Mr. Cranky is awesome. Here’s my favorite Cranky quote, regarding Picture Perfect starring Jennifer Aniston:
“Unfortunately, this plot has more contrivances than the front page of the Weekly World News, so director Glenn Gordon Caron is forced to turn to the preferred fallback plot of most overweight slag directors: Make your lead actress wear increasingly smaller dresses in the hope of seeing her breasts shoot out of the top like a pair of runaway armadillos.”
Peanuthead, you’re wrong:
Secondly, I’m glad Mr. Cranky pointed this out: writers should be forbidden from ever writing dialogue in which characters use less-than-perfect grammar.

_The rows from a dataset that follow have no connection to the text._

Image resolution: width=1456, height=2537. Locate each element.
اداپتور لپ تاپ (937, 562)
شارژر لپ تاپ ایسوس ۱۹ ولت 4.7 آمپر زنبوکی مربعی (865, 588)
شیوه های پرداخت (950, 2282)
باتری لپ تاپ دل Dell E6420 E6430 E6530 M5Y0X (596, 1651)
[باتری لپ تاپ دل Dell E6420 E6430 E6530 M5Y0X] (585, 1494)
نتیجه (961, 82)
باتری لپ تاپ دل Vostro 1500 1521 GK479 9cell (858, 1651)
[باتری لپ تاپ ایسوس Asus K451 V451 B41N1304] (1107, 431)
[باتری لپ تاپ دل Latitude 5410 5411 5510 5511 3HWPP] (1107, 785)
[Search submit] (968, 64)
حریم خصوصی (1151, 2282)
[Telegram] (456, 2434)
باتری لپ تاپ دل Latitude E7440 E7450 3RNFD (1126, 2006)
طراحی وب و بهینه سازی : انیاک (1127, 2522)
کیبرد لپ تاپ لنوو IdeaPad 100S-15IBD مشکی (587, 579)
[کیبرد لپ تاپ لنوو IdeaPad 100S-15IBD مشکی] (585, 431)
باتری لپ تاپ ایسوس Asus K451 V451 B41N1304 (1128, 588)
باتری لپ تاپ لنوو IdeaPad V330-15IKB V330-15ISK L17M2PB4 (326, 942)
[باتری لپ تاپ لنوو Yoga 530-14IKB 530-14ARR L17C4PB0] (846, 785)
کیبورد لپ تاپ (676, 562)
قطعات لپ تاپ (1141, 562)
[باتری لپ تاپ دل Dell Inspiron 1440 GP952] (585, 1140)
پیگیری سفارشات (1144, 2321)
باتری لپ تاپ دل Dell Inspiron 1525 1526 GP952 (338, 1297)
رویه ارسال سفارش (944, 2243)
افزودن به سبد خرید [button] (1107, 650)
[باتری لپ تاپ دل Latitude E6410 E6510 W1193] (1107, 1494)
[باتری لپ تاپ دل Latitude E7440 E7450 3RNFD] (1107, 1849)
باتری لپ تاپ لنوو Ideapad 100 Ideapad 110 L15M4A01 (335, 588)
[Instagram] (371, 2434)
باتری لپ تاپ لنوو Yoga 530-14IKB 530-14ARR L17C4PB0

Not only is it unrealistic for characters to use improper grammar, it also encourages moral turpitude amongst the younger generation.
I do hope he’ll rant and rave at every “ain’t” and double negative that comes out of any character’s mouth from here on out.
A little grammar knowledge is a dangerous thing.
Daniel
“Ain’t” is in the dictionary
Main Entry: ain’t
Pronunciation: 'Ant
Etymology: contraction of are not
Date: 1778
1 : am not : are not : is not
2 : have not : has not
3 : do not : does not : did not – used in some varieties of Black English
usage Although widely disapproved as nonstandard and more common in the habitual speech of the less educated, ain’t in senses 1 and 2 is flourishing in American English.
Why, in that case, I suppose characters in film ought to be allowed to say “ain’t”: if it’s in the dictionary, it ain’t unrealistic for characters to say it.
I stand by my main point, however, that Mr. Cranky is right to be infuriated by imperfect grammar emerging from characters’ lips, and is right to assume that only a writer who doesn’t understand grammar could commit such a dialogical travesty.
Daniel
CrankyAsAnOldMan has a husband? That brings up two obvious questions:
Is he the basis for the “old man” comparison?
Is he the reason she is cranky?
For some reason, “ain’t” doesn’t bother me. I guess it’s because people using it usually realize it’s not grammatical and are just being colorful, or making fun of Southerners. Ain’t nothing wrong with that!
I believe that happened in one of Troma’s fine flicks. I want to say Tromeo and Juliet, but I’m not sure.